Jul 09 2008 Peter Elstob
European's finance ministers yesterday reviewed the progress towards implementing Ecofin's "road map" on market transparency and the role of rating agencies in the wake of the past year's turmoil. They stressed that if market confidence is to return banks must make "prompt and full disclosure" of their exposures to distressed assets and off-balance-sheet vehicles, as well as of their write-downs and losses. The upcoming mid-year results will therefore need to be "as comprehensive, legible and comparable as possible," they said.
Ecofin backed two recent reports from the Committee of European Banking Supervisors; on banks' transparency in relation to business and products affected by the turmoil, and on the valuation of complex and illiquid financial instruments. It also called on banks to follow CEBS's guidance on disclosure practices, asked CEBS and the individual national supervisors to monitor their implementation when mid-year results are published, and to report back to Ecofin in November.

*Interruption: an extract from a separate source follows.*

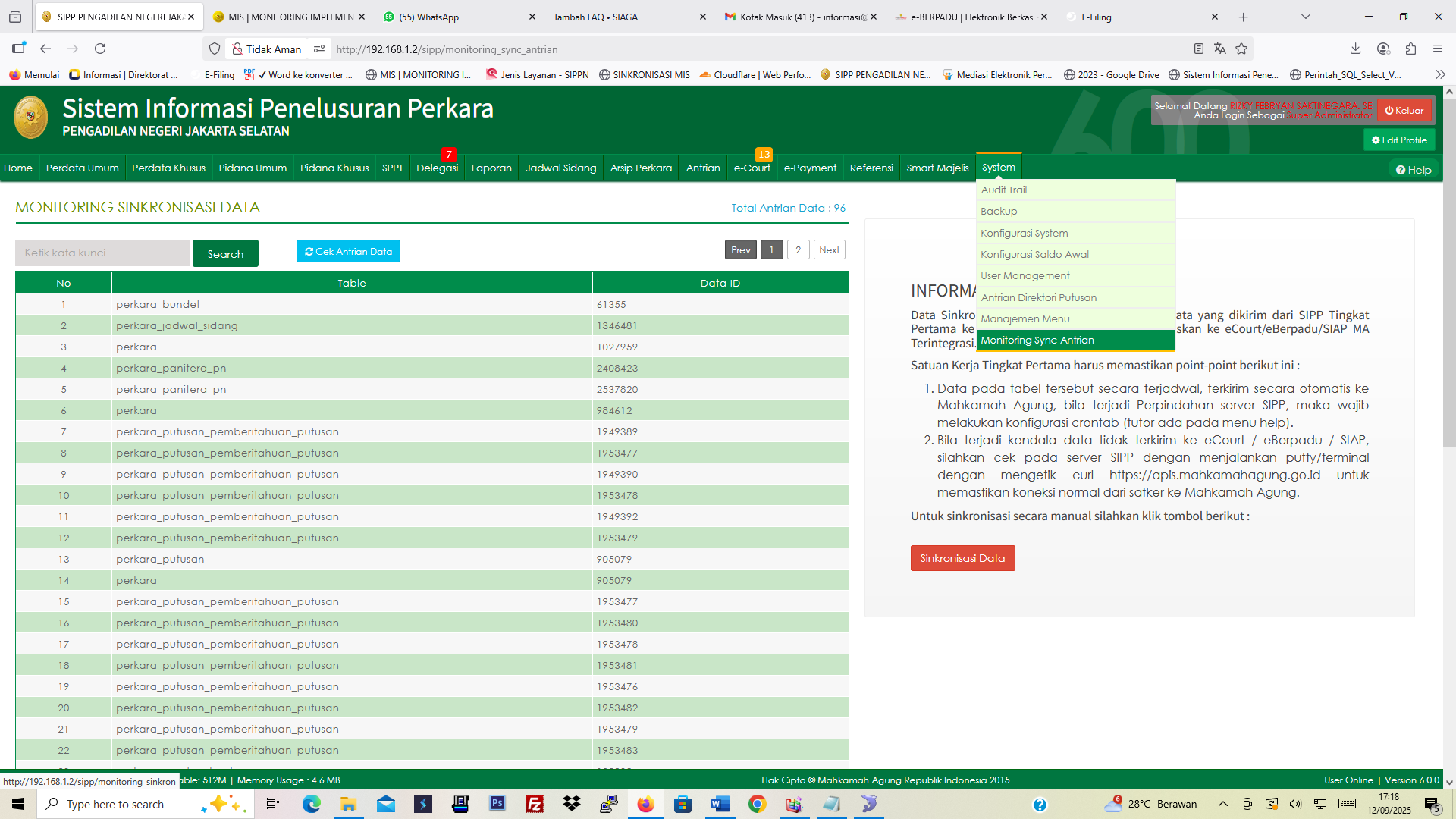
Task: Click the Firefox account profile icon
Action: click(1383, 49)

CEBS is due to review its disclosure recommendations next year, within the scope of pillar three of the Capital Requirements Directive.
As expected, Ecofin welcomed the industry initiatives to improve the transparency of both the primary and secondary securitisation markets, asking the European Commission to monitor their implementation closely, and to report back in early September.
On rating agencies, Ecofin said that addressing concerns about the transparency of the rating processes, risk of conflicts of interest related to CRAs' remuneration models, and about accountability and the quality of ratings was "of high importance". It backed the Financial Stability Forum's recommendations (PDF), including differentiated ratings (which have met with resistance from the agencies), and improved information on the risk characteristics of structured products.
The ministers also backed the International Organisation of Securities Commissions' revision of its Code of Conduct (PDF) — which they described as the "minimum benchmark" for addressing concerns about CRAs' role in structured finance — and the reports by the Committee of European Securities Regulators and the European Securities Markets Expert Group (PDF), which both proposed stronger oversight of CRAs.
They agreed with the commission's view, as voiced in a recent speech by internal market commissioner Charlie McCreevy, that the steps beyond the IOSCO code that CRAs had taken to address concerns about their governance and transparency were insufficient, and that "regulatory changes" might be needed. They also supported, "without prejudice to consideration of its practical application", the commission's idea for an EU registration system for CRAs. The ministers also backed "an enhanced European approach", which appears to be code for facilitating the establishment of a CRA that is not US-owned.